Before there was currency there was bartering, considered the
second-oldest form of commerce behind prostitution.
Bartering remains strong even in the final year of the 20th century - and
it's growing. Nearly 300,000 businesses in North America barter an estimated $16
billion worth of goods and services each year. Within a decade, according to the
International Reciprocal Trade Association, 1.2 million businesses will barter.
That growth will be the result of Internet sites like BigVine, Ubarter
and BarterItOnline, which provide small and
medium-sized companies a nationwide network of traders.
"We knew that if we could transform bartering the way eBay
transformed auctions, that this would be a good business opportunity," says
BigVine CEO Bippy Siegal.
On BarterItOnline, members can find $3 million
in investment real estate, $600,000 in office furniture, thousands of dollars of
hotel room nights in Jamaica and cable TV advertising.
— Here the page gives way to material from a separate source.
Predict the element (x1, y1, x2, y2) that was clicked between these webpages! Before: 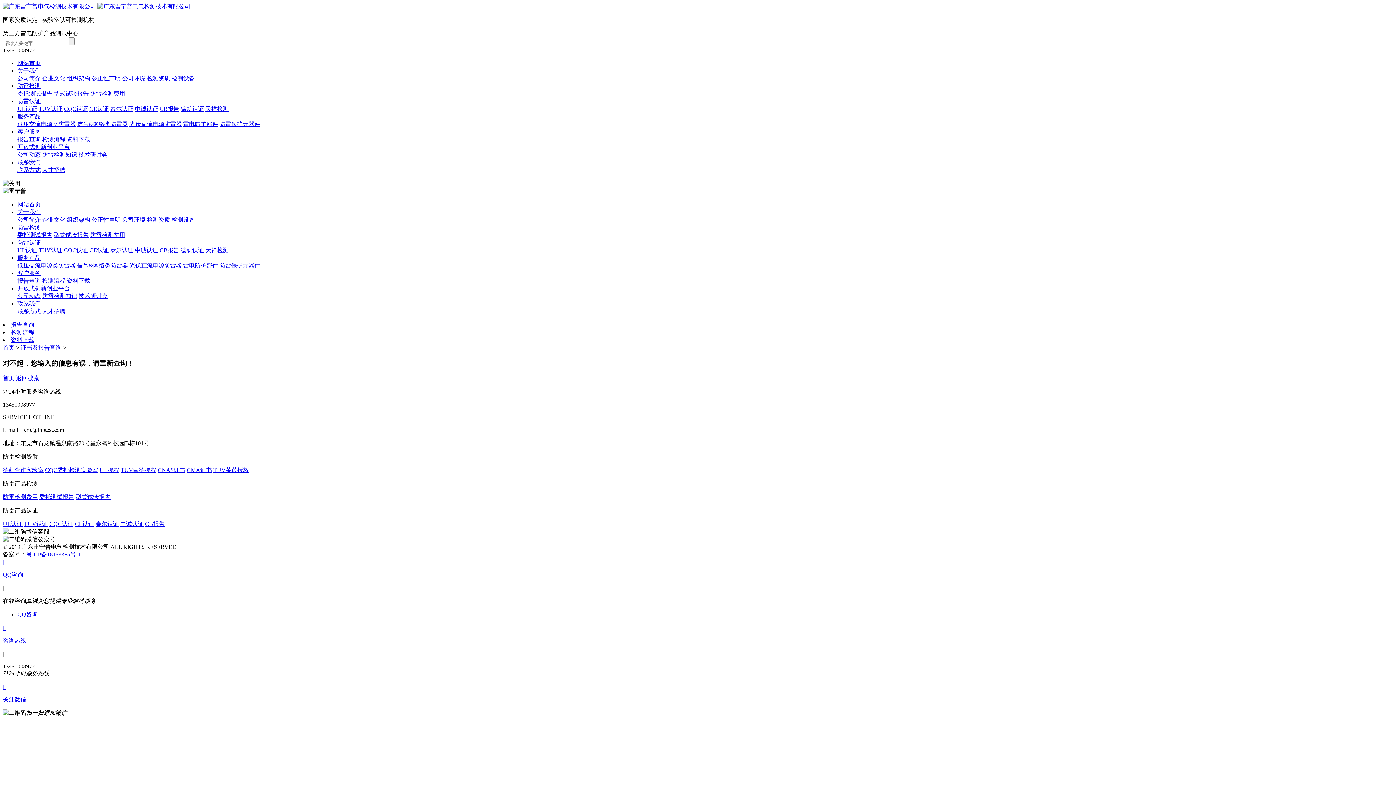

BigVine has $50
million in inventory divided in 100 categories. Traders can choose among
offerings like 18 acres of land in rural Maine, 50 leather Oakland Raiders caps,
$5 worth of spiritual advice or a 1951 Pobeda - a Russian automobile - valued at
$6,500.
Most of these sites are marketed as a way for smaller companies to
attract new sales and increase cash flow while offsetting overhead. For example,
a Web developer starting out will spend a lot of money buying equipment. What he
can do instead is offer his skills through one of these online barter networks.
Once he's sold his services, his account receives credit that he can then use to
buy, say, a scanner from one of the other members.
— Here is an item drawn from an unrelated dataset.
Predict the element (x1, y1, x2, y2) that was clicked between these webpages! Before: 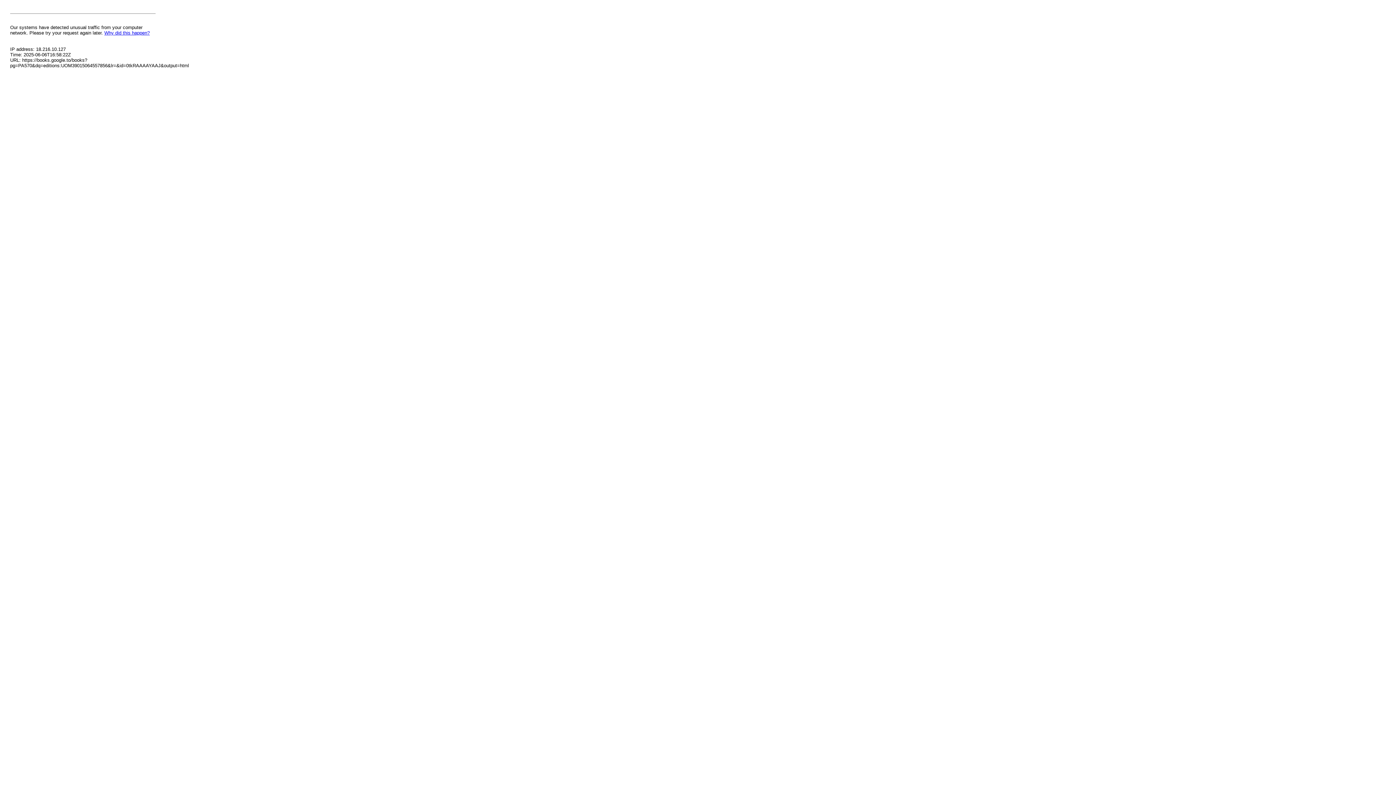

That's how online bartering most differs from the traditional form. There
are hardly any direct trades between companies. Media Company A might sell
$1,000 worth of advertising to Law Firm B. The former doesn't receive cash, but
rather e-dollars that go into an account set up by the site, which it can then
use to buy a photocopier from Office Supply Store C.
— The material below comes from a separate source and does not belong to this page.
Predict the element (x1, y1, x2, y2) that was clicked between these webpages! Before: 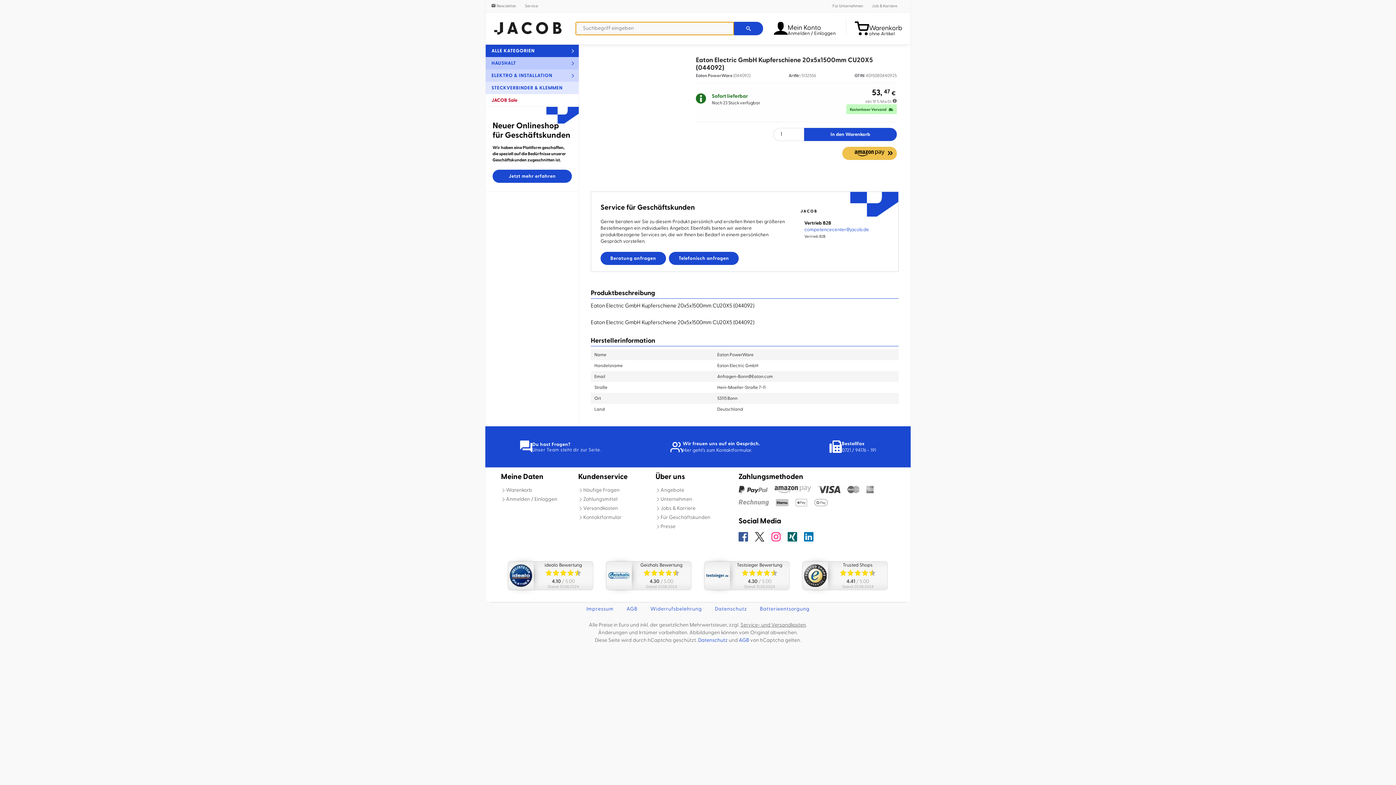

"By bartering offline, you might have access to 500 members,"
says David Crombie, vice president of marketing for Ubarter. "Our site
currently has 10,000 members, and we're adding about 200 each day."
Most of the sites offer free memberships. Some even provide a line of
credit so companies can buy goods and services before they sell any. The sites
charge anywhere from 5 to 8 percent of the transaction's value from both buyer
and seller.
"This enables businesses and entrepreneurs
to trade products and services through the use of a trade dollar currency,"
explains BarterItOnline CEO Richard Cravatts. "The Internet promises wider
and easier use of barter as a strategic business function."
Derrick Dominique, a research analyst who studies online auction and
bartering sites for the Hurwitz Group, says the appeal for companies is being
able to buy goods without necessarily reporting the transactions on their
financial statements. "It allows you buy things you need and pay for them
with other unsold goods, without the use of cash. Those kinds of transactions
never have to be put on financial documents."
There still is something of a flaw with online bartering, especially for
those trying to trade services. Most people still want to conduct business with
those nearby.
Chad Kovac, who just started his own database company called Tech
Knowledge Inc., joined BigVine about a month ago, offering database development
to its members. So far, nobody's inquired. Kovac reasons it's because few Iowa
companies are involved in the bartering network. "People are looking more
in their own regions for people to work with." Kovac is hoping Iowa companies come aboard. He wants to buy some equipment, but lacks the cash to do so. "I could just use the barter credit to buy the hardware I couldn't afford."